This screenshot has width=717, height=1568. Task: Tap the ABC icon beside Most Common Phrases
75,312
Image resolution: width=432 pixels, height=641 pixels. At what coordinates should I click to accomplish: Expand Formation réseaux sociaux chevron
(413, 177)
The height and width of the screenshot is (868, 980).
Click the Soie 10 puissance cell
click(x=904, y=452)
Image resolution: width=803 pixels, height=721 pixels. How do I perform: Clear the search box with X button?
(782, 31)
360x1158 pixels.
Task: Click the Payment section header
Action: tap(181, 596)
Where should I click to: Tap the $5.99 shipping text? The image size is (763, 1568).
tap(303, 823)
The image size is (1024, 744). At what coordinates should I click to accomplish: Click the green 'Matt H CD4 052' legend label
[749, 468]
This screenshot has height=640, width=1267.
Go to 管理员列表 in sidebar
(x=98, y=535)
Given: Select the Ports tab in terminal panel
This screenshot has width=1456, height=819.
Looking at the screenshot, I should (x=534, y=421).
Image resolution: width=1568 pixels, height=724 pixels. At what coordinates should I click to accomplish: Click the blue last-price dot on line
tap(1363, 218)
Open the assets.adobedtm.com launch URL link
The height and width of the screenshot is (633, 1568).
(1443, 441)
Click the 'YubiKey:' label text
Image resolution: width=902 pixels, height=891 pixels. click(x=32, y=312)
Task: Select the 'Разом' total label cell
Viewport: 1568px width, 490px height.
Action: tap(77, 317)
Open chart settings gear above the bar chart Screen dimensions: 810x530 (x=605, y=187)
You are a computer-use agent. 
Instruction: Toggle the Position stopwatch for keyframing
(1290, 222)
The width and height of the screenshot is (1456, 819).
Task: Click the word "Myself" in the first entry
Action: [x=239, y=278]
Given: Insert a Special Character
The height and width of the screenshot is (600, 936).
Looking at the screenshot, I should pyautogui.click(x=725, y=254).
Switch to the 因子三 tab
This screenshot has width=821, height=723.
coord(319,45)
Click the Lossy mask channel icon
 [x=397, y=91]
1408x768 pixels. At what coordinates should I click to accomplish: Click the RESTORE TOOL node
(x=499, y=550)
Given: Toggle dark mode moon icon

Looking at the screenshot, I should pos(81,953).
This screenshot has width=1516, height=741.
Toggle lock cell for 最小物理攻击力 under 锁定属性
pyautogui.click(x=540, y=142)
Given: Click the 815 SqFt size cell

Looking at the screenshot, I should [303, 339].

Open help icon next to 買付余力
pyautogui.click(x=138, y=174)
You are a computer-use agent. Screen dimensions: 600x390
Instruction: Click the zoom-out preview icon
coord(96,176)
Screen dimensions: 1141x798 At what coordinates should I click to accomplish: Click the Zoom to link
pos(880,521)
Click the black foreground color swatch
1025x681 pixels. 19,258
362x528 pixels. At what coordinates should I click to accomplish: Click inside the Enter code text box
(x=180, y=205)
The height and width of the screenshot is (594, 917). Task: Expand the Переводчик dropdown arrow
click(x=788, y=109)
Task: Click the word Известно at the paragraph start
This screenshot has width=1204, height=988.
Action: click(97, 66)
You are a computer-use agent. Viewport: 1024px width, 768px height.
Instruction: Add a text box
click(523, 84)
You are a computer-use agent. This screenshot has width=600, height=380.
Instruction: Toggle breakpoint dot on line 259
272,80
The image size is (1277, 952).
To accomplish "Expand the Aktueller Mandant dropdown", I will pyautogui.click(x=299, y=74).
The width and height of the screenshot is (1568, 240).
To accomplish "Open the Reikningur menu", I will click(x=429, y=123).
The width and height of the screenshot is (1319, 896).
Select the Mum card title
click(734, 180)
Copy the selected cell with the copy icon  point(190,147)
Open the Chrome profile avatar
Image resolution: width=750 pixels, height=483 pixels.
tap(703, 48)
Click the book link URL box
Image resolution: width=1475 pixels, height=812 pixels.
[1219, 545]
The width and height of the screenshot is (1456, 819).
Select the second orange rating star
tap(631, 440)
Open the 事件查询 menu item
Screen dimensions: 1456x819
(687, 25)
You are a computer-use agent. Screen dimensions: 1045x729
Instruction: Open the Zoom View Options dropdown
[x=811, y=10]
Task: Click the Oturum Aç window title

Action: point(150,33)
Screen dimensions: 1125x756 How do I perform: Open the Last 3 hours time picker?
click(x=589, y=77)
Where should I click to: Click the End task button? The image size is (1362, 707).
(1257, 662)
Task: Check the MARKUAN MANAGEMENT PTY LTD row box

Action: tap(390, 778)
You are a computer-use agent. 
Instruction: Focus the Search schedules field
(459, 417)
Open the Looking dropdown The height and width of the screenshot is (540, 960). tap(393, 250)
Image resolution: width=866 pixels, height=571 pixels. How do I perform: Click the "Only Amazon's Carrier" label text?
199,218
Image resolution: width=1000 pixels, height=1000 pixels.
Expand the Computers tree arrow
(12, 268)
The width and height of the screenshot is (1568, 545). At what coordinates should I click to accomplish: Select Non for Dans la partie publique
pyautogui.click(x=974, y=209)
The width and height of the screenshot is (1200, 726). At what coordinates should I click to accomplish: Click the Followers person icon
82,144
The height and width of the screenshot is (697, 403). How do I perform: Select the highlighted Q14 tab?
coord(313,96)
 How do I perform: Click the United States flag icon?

> YOUR TASK
Each line from the one containing "The height and width of the screenshot is (697, 403)." to the last line of the material above should be reproduced word for word, with nothing added.

> REPLY
The height and width of the screenshot is (697, 403). How do I perform: Select the highlighted Q14 tab?
coord(313,96)
 How do I perform: Click the United States flag icon?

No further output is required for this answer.